I am a simple person. Raised in a bookish home, the daughter of a clergyman, in the long ago past with no Internet, no DVD’s, and limited television, I cherished reading from an early age. Once a week, on Mondays, my father’s day off, we made a trip to the local library. My sister and I carted our loot home, ten books (the limit), that we would cherish until the next Monday. The worlds inside the books became our worlds, so that our growing up reflected many galaxies.
I carried that simplicity into my adulthood and the tumultuous ’sixties. I carried the simplicity into marriage and motherhood and middle age, into what is often called our gentler years. I continued reading, listening to the sound of the words, picturing the people and the places and the problems that threatened at every turn.
Along the way I rediscovered the Church, and began to understand the profound simplicity of her teaching, her practice, her faith. With each year the simplicity has grown in its own deep complexity, and I continue to marvel at how this can be. The creeds that tell of God’s love for Man. Holy Scripture which documents God’s love for Man. The sacraments and the feasts and the seasons of the Church which all act out God’s love for Man. Simple love. Simple Incarnation. Simple Resurrection. Simplicity.

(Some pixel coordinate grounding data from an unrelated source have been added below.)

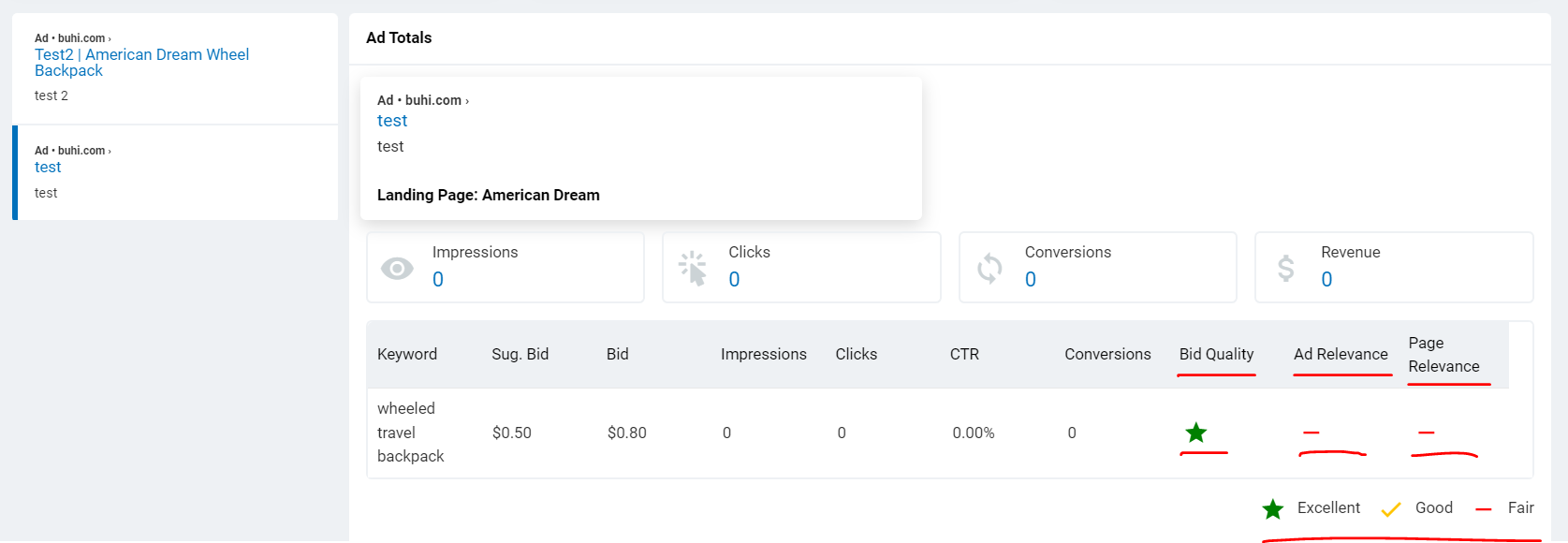Click the $0.80 bid value

pyautogui.click(x=626, y=433)
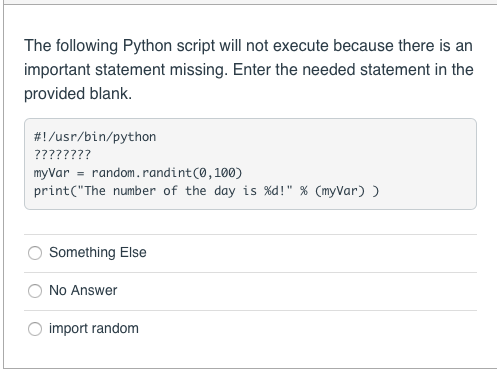The height and width of the screenshot is (370, 497).
Task: Click "(myVar)" at end of print statement
Action: coord(340,191)
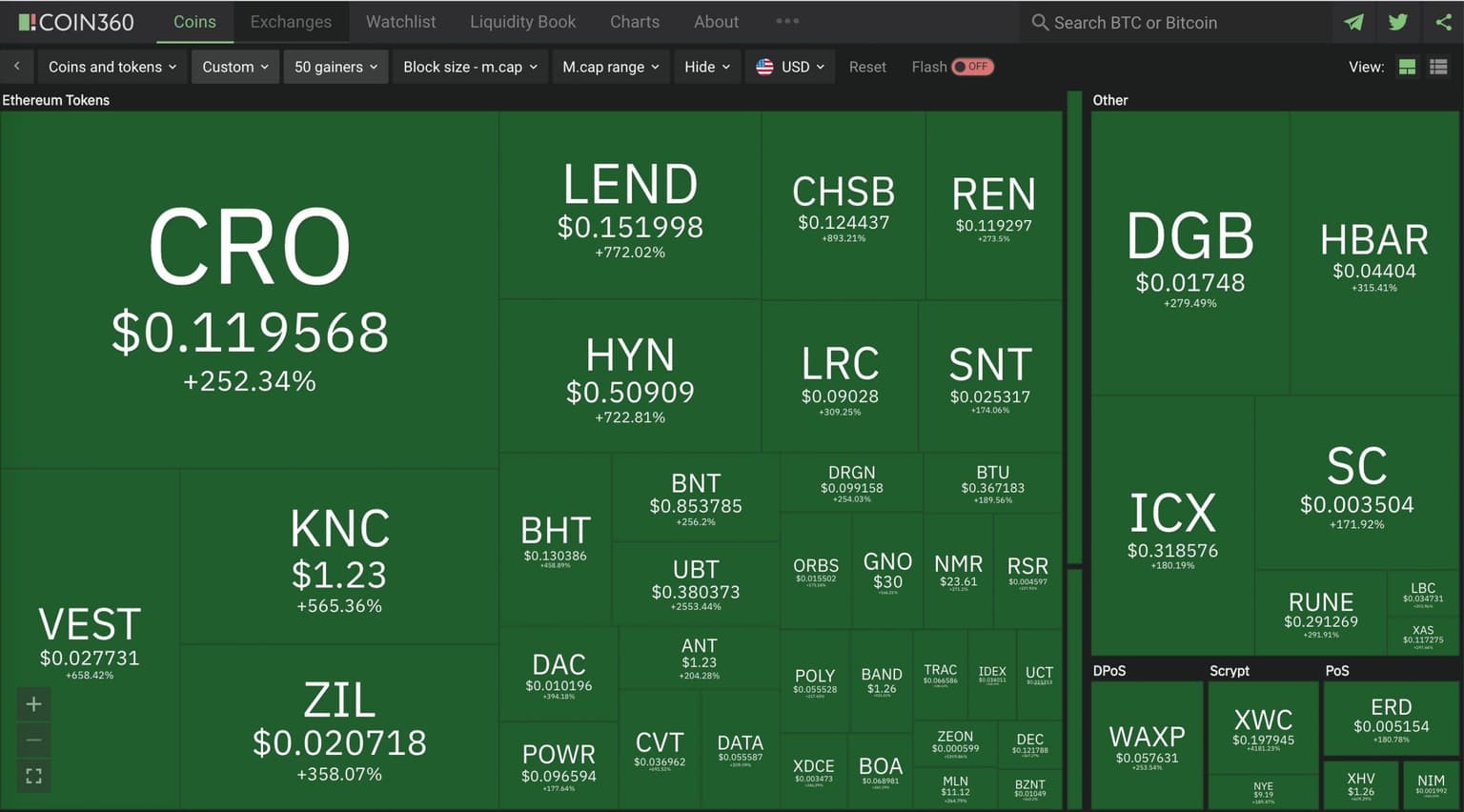Switch to list view icon
The width and height of the screenshot is (1464, 812).
point(1438,67)
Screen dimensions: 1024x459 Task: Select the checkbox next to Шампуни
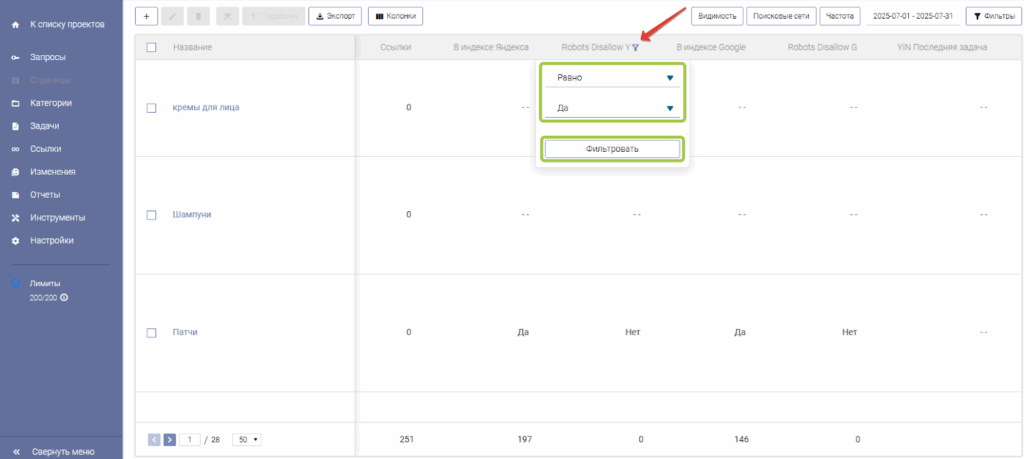pyautogui.click(x=152, y=215)
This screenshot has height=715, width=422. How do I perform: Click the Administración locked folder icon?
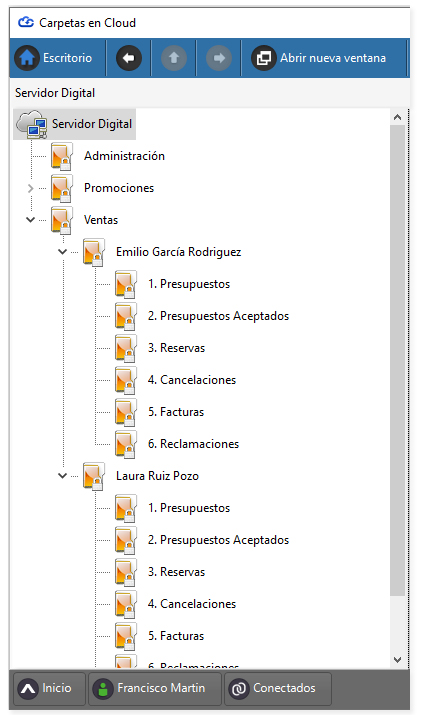62,156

Yet the tapestry, the weave that lies within, inside and behind, these events and beliefs is so very rich, infinite in color and variety. I know that in this life I shall never plumb the depths, never see all the shades of color, never touch all the marvel-ous textures of this faith.
I thought these things as I listened to today’s sermon on baptism. It is Epiphanytide, a time in which we celebrate the manifestation of who Jesus was and is, meditating on the Gospel passage at the beginning of Mark where Christ is baptized in the Jordan by John. As Jesus rose from the water, “he saw the heavens opened, and the Spirit, like a dove, descending upon him: and there came a voice from heaven, saying, Thou art my beloved Son, in whom I am well pleased.” Our preacher said that Christ was baptized to become one of us; God was engrafted onto mankind. Later, Christ tells his disciples to baptize in his name, that only those baptized will inherit the Kingdom of life.
These are strong words, and the early Church took them seriously. Baptism became the first and most important rite for every believer. It was soon understood that with this rite of “water and the Spirit,” being born anew, we become engrafted, become part of the Body of Christ, the Church. A mystery.
I do not believe baptism is only a symbolic act, nor is it only a symbolic result. The Body of Christ is more than a group, but a living breathing body. Baptism is far more than membership in a club, and today I looked at my fellow worshipers in the pews, a part of my body of Christ. I considered how we would soon partake of the Holy Eucharist, another sacrament making us one body. We were engrafted onto each other and into, onto Christ, God the Son. Because we were part of him, his resurrection would resurrect us as well, into the Kingdom of life.
Each of us journeys alone in this life, from birth to death. We reach out to one another in friendship, in marriage, in family, in bonds of every shade of intimacy and distance, in love. Yet we journey alone. We are born alone and we die alone, for no one can make this final journey with us. But the Body of Christ can. The Body of Christ bridges the worlds, sanctifies our time on earth so that we may travel with the saints and the angels. And not only at the time of our death and our passing into new life, but during our earthly journey as well. Each year, day, hour, minute, even second of our time is colored, enriched, made holy by this Body of Christ, the Church.
So we journey with the Church, through the seasons and the feasts and the great acts of God on earth. Through life into death and into life again. With each day we are quite simply made whole, holy, and with each day we step deeper, further and farther, into the glory that God promises us.
My simplicity has become richly complex.